While Scotland remains a constant seam of his work, he has spent more three decades “travelling the world twice”, with overseas assignments including aftermath of 9/11 in New York, the Fukushima nuclear disaster in Japan and whaling in the Southern Ocean.
Mr Sutton-Hibbert added: “I am extremely lucky that my little camera takes me all over the world, whether it be down a coal mine or into Papua New Guinea. But with that there is the responsibility to share those images.”
He started to organise the last three decades of his work over lockdown with advice on archiving from Rachel Nordstrom, Photographic Collections Manager in the university’s Libraries and Museums, leading to the acquisition.
The photographer said: “You don’t take these pictures for them to be hidden away in a back bedroom. You take them so that hopefully they can benefit society.”
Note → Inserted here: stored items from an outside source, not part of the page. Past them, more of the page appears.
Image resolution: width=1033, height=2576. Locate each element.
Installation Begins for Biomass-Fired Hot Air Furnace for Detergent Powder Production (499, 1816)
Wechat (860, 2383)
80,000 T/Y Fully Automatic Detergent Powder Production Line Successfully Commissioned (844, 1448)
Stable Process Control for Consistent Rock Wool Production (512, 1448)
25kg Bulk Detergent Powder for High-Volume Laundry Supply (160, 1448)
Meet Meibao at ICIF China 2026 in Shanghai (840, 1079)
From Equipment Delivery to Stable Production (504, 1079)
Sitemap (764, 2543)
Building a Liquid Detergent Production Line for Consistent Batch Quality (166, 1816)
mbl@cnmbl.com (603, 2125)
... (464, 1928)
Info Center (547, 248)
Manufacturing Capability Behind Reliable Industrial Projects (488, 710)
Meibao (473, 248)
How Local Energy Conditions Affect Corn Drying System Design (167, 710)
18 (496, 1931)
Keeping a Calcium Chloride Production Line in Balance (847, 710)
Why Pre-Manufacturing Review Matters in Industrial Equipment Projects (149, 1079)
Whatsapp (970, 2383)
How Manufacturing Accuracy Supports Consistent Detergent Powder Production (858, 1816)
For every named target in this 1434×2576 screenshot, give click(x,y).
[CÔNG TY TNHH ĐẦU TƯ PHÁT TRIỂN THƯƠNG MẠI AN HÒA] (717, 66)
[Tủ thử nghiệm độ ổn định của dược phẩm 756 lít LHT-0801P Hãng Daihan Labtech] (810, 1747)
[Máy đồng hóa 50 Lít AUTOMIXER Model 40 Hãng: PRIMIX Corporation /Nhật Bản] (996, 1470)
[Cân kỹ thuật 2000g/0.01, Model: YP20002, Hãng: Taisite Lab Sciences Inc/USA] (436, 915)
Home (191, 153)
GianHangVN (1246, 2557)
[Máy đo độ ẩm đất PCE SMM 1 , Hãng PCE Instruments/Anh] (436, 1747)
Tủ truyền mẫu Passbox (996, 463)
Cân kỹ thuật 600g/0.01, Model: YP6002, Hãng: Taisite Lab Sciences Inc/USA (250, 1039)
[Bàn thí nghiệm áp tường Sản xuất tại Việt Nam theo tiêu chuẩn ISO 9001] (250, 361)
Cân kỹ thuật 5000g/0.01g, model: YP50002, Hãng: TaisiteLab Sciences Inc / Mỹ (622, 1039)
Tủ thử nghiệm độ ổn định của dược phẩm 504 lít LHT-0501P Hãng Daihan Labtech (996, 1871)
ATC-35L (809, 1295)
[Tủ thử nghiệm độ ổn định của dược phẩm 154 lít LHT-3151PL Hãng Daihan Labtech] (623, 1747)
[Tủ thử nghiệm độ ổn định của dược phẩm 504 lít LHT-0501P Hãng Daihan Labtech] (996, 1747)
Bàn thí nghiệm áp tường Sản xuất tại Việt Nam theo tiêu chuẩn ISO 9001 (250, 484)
Mr Sutton-Hibbert said a photographer “first and foremost” had to be a people person who operated with honesty and inquisitiveness.
He said he felt he caught the “tail end of the golden age of photo journalism” with spreads in Sunday magazines and figures such as Don McCullin helping to propel the work.
Mr Sutton-Hibbert, a founder member of the Document Scotland photography collective, added: “Today, people everywhere are taking photos on smartphones and publications and websites are using this content from the public.
“But the danger is if that photo is not being archived. Is that image going to be looked after in 50 years time? How will it be accessed? How will you find it, where will it be?
"There is a great need for photographers to work in a documentary fashion. That is why archives like St Andrews are so important for the nation.”